**STATED GOAL:**
Could you update the listing from the line with "Click the word 'unterziehen'" up to and including the line with "Looking at the screenshot, I should 174,61." by replacing "icon" with "symbol" and changing nothing else? Return only those lines.

**DATA FOR THIS EXERCISE:**

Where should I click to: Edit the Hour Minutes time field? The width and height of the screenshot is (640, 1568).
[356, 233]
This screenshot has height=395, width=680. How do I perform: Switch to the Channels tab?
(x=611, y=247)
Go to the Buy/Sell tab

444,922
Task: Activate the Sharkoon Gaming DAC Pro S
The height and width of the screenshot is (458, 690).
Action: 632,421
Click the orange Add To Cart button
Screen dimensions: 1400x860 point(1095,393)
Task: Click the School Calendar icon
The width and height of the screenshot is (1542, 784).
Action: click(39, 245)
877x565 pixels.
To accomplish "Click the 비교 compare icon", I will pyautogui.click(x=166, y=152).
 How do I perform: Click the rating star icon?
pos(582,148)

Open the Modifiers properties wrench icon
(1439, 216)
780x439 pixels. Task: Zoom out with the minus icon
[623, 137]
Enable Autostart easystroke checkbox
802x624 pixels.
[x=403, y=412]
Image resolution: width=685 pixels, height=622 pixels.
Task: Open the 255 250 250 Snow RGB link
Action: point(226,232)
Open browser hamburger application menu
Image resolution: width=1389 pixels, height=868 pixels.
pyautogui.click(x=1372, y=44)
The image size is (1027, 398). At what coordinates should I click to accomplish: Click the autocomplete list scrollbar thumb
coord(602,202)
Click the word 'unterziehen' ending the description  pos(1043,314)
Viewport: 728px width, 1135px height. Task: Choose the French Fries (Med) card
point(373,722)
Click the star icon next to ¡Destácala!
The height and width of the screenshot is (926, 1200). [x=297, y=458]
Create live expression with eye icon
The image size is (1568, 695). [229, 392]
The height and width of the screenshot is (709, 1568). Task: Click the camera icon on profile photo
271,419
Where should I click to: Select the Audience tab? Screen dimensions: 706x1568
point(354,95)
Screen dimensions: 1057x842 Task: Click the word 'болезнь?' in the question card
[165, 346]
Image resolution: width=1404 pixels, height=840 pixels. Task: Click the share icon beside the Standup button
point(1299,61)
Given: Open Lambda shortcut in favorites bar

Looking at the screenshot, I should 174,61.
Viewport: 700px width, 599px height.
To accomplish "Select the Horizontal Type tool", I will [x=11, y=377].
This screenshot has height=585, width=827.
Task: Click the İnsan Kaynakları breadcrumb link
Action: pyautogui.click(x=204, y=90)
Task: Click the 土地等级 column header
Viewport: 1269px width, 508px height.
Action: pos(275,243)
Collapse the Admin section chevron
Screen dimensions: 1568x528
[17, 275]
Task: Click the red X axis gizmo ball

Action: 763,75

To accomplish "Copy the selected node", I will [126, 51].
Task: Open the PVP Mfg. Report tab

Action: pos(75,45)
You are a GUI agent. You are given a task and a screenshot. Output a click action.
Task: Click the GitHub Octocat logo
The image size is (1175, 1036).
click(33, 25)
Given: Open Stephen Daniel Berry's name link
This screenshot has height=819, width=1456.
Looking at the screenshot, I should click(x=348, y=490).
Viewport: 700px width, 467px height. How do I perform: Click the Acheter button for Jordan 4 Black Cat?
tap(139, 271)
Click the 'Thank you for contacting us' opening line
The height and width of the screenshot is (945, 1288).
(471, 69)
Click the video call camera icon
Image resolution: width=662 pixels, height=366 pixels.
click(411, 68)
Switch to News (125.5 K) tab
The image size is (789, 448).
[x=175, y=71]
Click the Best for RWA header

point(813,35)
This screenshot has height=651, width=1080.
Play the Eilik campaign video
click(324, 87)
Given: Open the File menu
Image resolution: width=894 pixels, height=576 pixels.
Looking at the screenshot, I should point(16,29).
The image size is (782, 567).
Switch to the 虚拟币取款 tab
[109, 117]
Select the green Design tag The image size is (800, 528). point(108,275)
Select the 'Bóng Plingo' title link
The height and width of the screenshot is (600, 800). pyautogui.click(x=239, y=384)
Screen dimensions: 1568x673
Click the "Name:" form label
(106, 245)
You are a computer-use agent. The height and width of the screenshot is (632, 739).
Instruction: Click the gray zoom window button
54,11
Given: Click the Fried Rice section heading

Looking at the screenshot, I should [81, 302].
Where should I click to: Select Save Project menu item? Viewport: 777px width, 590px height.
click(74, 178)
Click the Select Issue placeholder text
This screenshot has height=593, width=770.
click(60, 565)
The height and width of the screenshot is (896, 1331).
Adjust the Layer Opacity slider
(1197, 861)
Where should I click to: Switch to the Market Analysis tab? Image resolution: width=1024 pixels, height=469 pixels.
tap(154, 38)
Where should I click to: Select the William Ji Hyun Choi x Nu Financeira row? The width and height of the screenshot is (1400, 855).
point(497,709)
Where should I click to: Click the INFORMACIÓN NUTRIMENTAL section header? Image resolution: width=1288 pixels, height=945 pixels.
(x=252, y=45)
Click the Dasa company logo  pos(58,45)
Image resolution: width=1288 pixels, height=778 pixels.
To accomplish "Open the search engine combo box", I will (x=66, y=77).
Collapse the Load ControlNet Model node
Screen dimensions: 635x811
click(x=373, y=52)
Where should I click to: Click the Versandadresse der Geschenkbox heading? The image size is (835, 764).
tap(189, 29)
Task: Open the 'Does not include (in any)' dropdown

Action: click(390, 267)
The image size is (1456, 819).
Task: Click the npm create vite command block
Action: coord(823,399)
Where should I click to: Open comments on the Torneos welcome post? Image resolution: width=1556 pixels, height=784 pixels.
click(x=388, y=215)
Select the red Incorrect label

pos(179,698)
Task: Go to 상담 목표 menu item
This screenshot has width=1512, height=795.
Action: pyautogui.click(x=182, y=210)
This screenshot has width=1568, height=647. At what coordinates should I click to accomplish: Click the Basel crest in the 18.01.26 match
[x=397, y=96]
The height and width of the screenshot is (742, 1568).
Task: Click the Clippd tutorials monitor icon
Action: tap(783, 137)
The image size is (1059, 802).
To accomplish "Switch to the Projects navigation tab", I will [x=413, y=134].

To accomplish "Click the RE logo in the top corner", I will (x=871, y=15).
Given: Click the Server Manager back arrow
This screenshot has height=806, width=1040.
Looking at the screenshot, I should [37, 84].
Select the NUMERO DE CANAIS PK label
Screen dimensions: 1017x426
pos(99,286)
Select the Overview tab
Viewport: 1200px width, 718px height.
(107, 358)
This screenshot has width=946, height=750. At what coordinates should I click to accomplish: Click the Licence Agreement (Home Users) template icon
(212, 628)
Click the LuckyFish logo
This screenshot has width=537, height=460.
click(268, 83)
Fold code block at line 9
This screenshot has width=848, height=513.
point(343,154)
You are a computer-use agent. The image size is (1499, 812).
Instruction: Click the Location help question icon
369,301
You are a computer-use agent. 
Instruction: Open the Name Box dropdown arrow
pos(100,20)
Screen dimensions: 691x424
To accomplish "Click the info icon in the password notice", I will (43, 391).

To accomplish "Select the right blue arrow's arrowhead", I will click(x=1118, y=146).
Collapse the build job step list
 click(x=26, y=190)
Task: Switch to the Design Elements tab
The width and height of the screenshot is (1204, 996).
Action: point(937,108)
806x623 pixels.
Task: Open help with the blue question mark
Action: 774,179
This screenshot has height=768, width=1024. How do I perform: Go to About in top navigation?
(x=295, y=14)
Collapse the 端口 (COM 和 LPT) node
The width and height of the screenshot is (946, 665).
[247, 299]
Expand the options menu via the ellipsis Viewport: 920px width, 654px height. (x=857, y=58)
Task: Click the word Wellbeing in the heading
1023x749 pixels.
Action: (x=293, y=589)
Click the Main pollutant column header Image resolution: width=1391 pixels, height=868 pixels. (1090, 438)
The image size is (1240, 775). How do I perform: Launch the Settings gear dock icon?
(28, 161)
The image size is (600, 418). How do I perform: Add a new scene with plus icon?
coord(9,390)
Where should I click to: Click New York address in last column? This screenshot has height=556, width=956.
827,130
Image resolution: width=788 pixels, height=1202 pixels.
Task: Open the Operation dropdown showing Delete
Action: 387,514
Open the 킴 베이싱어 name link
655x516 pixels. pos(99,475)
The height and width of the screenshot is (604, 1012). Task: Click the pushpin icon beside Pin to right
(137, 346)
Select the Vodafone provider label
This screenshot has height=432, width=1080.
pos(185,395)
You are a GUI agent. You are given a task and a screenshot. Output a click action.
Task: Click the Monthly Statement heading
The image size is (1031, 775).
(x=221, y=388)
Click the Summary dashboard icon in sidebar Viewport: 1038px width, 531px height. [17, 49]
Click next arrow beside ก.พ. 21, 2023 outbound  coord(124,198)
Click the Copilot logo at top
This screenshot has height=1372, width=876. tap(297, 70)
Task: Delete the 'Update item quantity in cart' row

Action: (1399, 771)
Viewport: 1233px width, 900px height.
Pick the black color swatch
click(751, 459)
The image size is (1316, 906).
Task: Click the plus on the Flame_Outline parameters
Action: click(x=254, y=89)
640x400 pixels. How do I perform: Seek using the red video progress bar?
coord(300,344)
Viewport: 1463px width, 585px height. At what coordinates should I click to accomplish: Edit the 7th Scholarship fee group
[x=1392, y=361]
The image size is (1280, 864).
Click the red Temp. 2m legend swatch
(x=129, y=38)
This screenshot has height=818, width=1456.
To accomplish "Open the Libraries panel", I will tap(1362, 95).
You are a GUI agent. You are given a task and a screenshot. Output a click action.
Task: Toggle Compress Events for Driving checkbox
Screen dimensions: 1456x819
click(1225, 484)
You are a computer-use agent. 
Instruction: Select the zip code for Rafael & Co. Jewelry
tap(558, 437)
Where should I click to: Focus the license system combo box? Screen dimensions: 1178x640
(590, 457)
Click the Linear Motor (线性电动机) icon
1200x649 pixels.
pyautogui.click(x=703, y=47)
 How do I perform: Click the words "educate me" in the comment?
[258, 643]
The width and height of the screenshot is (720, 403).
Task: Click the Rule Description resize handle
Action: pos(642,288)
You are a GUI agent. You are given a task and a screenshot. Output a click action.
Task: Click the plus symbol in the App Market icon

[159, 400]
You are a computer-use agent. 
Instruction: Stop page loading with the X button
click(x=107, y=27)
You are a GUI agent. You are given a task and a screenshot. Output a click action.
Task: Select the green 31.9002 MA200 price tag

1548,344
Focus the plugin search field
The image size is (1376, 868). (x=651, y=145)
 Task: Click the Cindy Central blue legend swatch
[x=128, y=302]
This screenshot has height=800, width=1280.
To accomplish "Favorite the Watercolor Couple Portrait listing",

**SOLUTION FOR THIS PROBLEM:**
Click the word 'unterziehen' ending the description  pos(1043,314)
Viewport: 728px width, 1135px height. Task: Choose the French Fries (Med) card
point(373,722)
Click the star symbol next to ¡Destácala!
The height and width of the screenshot is (926, 1200). [x=297, y=458]
Create live expression with eye symbol
The image size is (1568, 695). [229, 392]
The height and width of the screenshot is (709, 1568). Task: Click the camera symbol on profile photo
271,419
Where should I click to: Select the Audience tab? Screen dimensions: 706x1568
point(354,95)
Screen dimensions: 1057x842 Task: Click the word 'болезнь?' in the question card
[165, 346]
Image resolution: width=1404 pixels, height=840 pixels. Task: Click the share symbol beside the Standup button
point(1299,61)
Given: Open Lambda shortcut in favorites bar

Looking at the screenshot, I should 174,61.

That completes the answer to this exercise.